Отступление от веры смывается мученичеством

Сегодня большинство хочет, чтобы змею из дыры вытаскивали другие. Если они не достают её сами, тогда пусть, по крайней мере, предупредят других: «Осторожно! Нет ли там змеи?» – чтобы те задумались. Однако они не делают даже этого. Живи мы во времена мучеников, то с нашим рационализмом мы говорили бы так: «Я отрекаюсь от Бога внешне, но не внутренне. Таким образом я получу назначение на такую-то должность и стану помогать какому-нибудь бедняку». А во времена мучеников Церковь не причащала тех, кто бросал ладан в идоложертвенный огонь, такие люди принадлежали к чину плачущих[187]. Те, кто отрекался от Христа, должны были смыть своё отступление мученичеством. А во времена иконоборчества от христиан требовали жечь или бросать на землю иконы, и они предпочитали не бросать их, а становиться мучениками. А мы, если бы нам сказали швырнуть икону, сказали бы: «Ну и швырну её, она написана в стиле Возрождения. Попозже закажу себе другую, византийскую».

– Геронда, а как относится Церковь к тайным христианам? Они не отреклись от Христа?

– Настоящие тайные христиане от веры не отрекались.

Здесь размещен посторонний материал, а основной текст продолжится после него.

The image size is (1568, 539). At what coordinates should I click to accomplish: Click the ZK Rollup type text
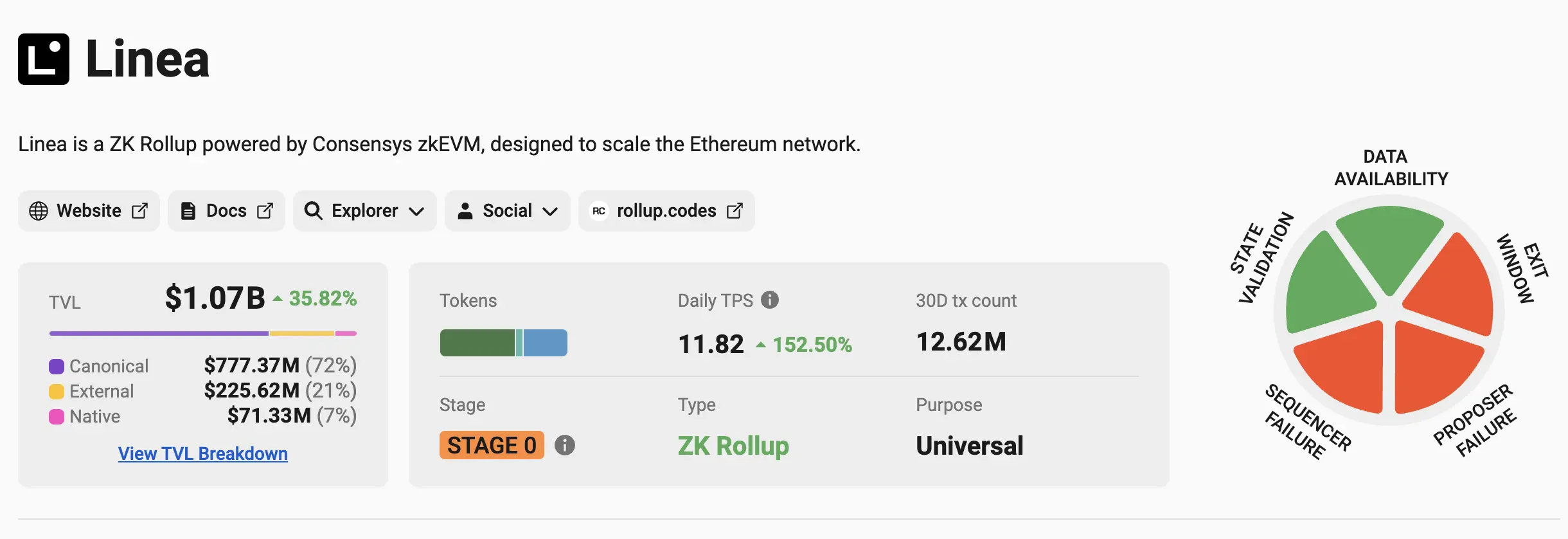coord(733,446)
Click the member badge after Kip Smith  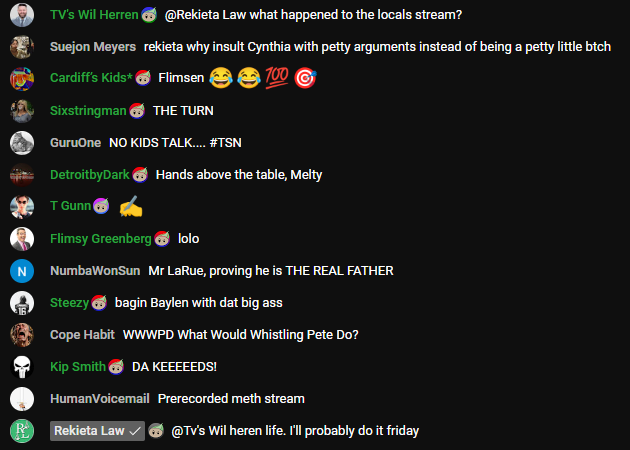(x=116, y=366)
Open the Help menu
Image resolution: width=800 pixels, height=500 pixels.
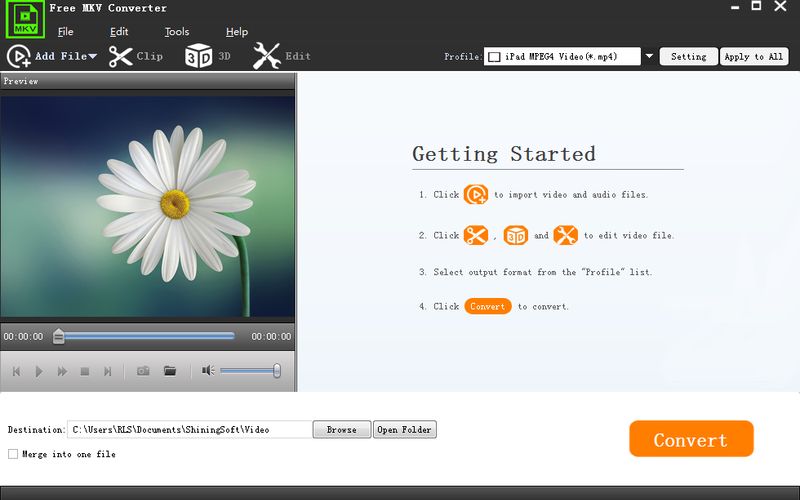click(237, 32)
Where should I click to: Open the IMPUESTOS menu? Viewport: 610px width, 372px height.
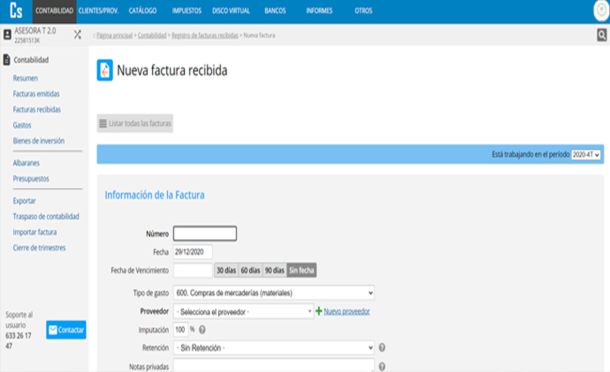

К примеру, когда турки сожгли двадцать семь селений в Каппадокии, относившихся к Фарасам, то некоторые жители ушли оттуда далеко, в другие края, где местное население и не знало, что они христиане. Их считали за мусульман. И ни разу не возникло ни одной ситуации, когда бы кого-то из них прямо спросили: «Ты христианин?» – чтобы пришлось ответить: «Да, я христианин» или «Нет, я мусульманин». Эти люди – тайные христиане. Однако с того момента как кого-то схватят и скажут ему: «Мы узнали, что ты христианин», он должен сказать: «Да, я христианин». То есть ему никогда нельзя говорить, что он мусульманин. И в эпоху древней Церкви были верующие, тайно принявшие крещение, о которых другие думали, что они не христиане. И всё же, когда требовалось, эти тайные христиане открыто исповедовали свою веру. Например, святой Севастиан был военачальником и тайно принял христианское крещение. Другие считали его идолопоклонником, но он был христианин. Тайно он оказывал христианам большую помощь. Однако, когда стало известно, что он христианин, он исповедал веру и пошёл на мученичество.

В одной турецкой деревне было много тайных христиан, а староста был священником. Его имя было отец Георгий, но люди называли его Хасаном. Однажды к нему пришли турки и донесли, что в определённом месте, в катакомбах, прячутся христиане: «Не беспокойтесь, – сказал он, – я пойду погляжу». Взял он своих людей, пошёл в эти катакомбы и застал там всех христиан, собравшихся вместе. Тогда он идёт к Царским вратам, снимает с крючка епитрахиль, надевает её и служит им вечерню! «Примите надлежащие меры», – сказал он им потом, а турок успокоил: «Никого там нет, это ложные слухи». Такие люди не отступники. Однако с той минуты, как христианина начнут подозревать и скажут ему: «Мы видели, как ты крестишься! Ты христианин», – а он ответит: «Нет, я мусульманин», – он становится отступником.

Мученичество и смирение

Тот, кто удостаивается стать мучеником, должен иметь многое смирение и очень любить Христа. Если человек идёт на мученичество эгоистично, то благодать оставит его. Помните Саприкия[188], который уже достиг места казни и однако же отрёкся от Христа? «Зачем вы привели меня сюда?» – спросил он палачей. «А что, – спросили его они, – разве ты не христианин?» – «Нет», – ответил он. А был священником! Помысел говорит мне, что он пошёл на мученичество не смиренно, а эгоистично. Он стремился к мученичеству не ради веры, не ради любви ко Христу, и поэтому благодать оставила его. Ведь если человек ведёт себя эгоистично, он не приемлет благодати Божией. Естественно, что в минуту трудности он отречётся от Христа.

– Геронда, мы часто повторяем, что в трудный момент испытаний Бог даст силу…

– Бог даст силу человеку смиренному, имеющему чистое сердце и доброе расположение. Если Бог увидит действительно доброе расположение, смирение, то Он даст силу многую. Итак, от расположения самого человека зависит, даст ли ему силу Бог.

– Геронда, Вы сказали, что человеку должно иметь смирение и доброе расположение. Тогда получается, что можно иметь гордость и доброе расположение?